Generative AI – A primer into the past, present, and future of intelligent content generation (2024)

23. July 2024 By Patrick Flege

We are currently living in an exciting period for business and science, with artificial intelligence poised to change our lives more and more. AI has been compared to electricity in its social and economic consequences. This blog post serves as a brief primer on where a novel technology, generative AI or GenAI, systems that generate content, instead of just analyzing it, came from, and where opportunities and risks lie. If you are interested in how adesso can help your company with GenAI, have a look here.

GenAI – The new electricity

In the last couple of years, we’ve witnessed a remarkable expansion in the capabilities of Artificial Intelligence (AI). Such a development is not without precedent – in the 1970s and 1980s, explosions in government and private funding for machine learning and AI happened likewise yet were followed by what is often referred to as an ‘AI-Winter’ – a period of long stagnation in investment and progress in AI. However, this time, it is poised to be different. Already in 2017, Stanford scientist, Google Brain founder, and former chief scientist at Baidu, Andrew Ng, predicted that advances in hardware would enable continuous progress for years to come. He was not mistaken. Thanks to an architectural pattern called Neural Networks, often also referred to as ‘Deep Learning’, and advances in processing power, the capabilities of AI improved continuously. In 2017, with the advance of a new type of architecture, the transformer-model, content-generation capabilities of computer systems again took a leap. Yet it was not until the release of ChatGPT by OpenAI that intelligent, content-generating AI-systems, also known as Generative AI or GenAI, became omnipresent in daily life.

While much hype, good and bad, has surrounded GenAI, the economic benefits and opportunities are tangible, and cannot be overstated. In 2017, McKinsey estimated that the application of AI could add up to 15.4 $ trillion to the annual economic value of the global economy in the coming decades. In their 2023 report, McKinsey updated this estimate, to include up to 4.4$ trillion, generated annually from the adaptation of GenAI in businesses. In comparison, the GDP of Britain in 2021 was 3.1 $ trillion(see here for the full report). Many of these productivity gains could be realized in knowledge-intensive sectors, such as banking, sales, R&D, the life sciences, and software engineering. According to Google’s and MIT’s Andrew McAfee, GenAI is a transformative technology, like the steam engine or electricity (see here).

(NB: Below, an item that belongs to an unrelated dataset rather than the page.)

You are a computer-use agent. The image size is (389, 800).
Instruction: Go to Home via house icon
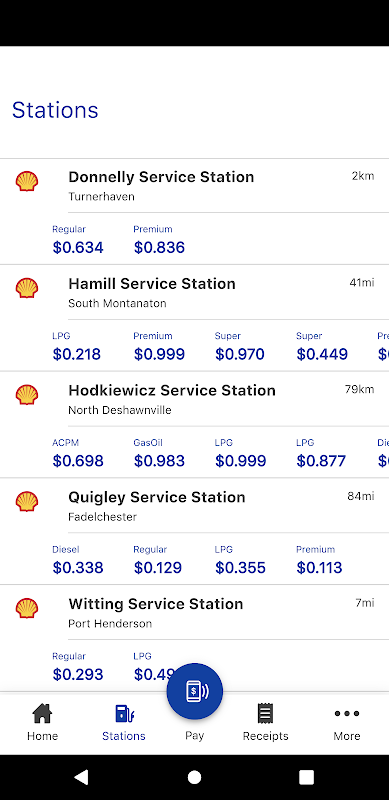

Like these, it will most likely generate strong growth in and demand for new professions using this kind of technology. Here at adesso, we are at the forefront of this development. For our clients, we are currently developing a broad portfolio of technologies that harness the power of GenAI. More information about the solutions that we provide can be found above.

Yet for all its promises, GenAI remains somewhat of a mystery for most people, even those whose work might be transformed drastically by it. Let’s get a grasp of what hoe GenAI models work, why they are so powerful, and what some of their pitfalls are.

GenAI and DeepLearning

Most generative AI–models are a type of model called Large Language Models (LLM). As the name suggests, these models have their origin in the processing of language. Modern LLMs represent what are called ‘Foundation Models’. Such models can solve a diverse array of problems, not just one task. Earlier architectures and models excelled at one thing only – such as recognizing cats in a picture. Foundation models’ capabilities, in contrast, are generalizable to a large swath of tasks. With regards to language, think about a model that can only translate from English to French. A model that can only do this is not a foundation model. Modern systems, like OpenAI’s family of GPTs (Generative Pre-Trained Transformer), are in contrast capable of handling many tasks – they can translate, summarize texts, tell jokes, etc. Most LLMs today are foundation models, but strictly speaking, not all LLMs are foundation models. GenAI is technically independent of those terms, meaning an AI system that creates content, instead of merely classifying or counting objects. Yet the best-known GenAI systems are LLMs which are also foundation models – got it?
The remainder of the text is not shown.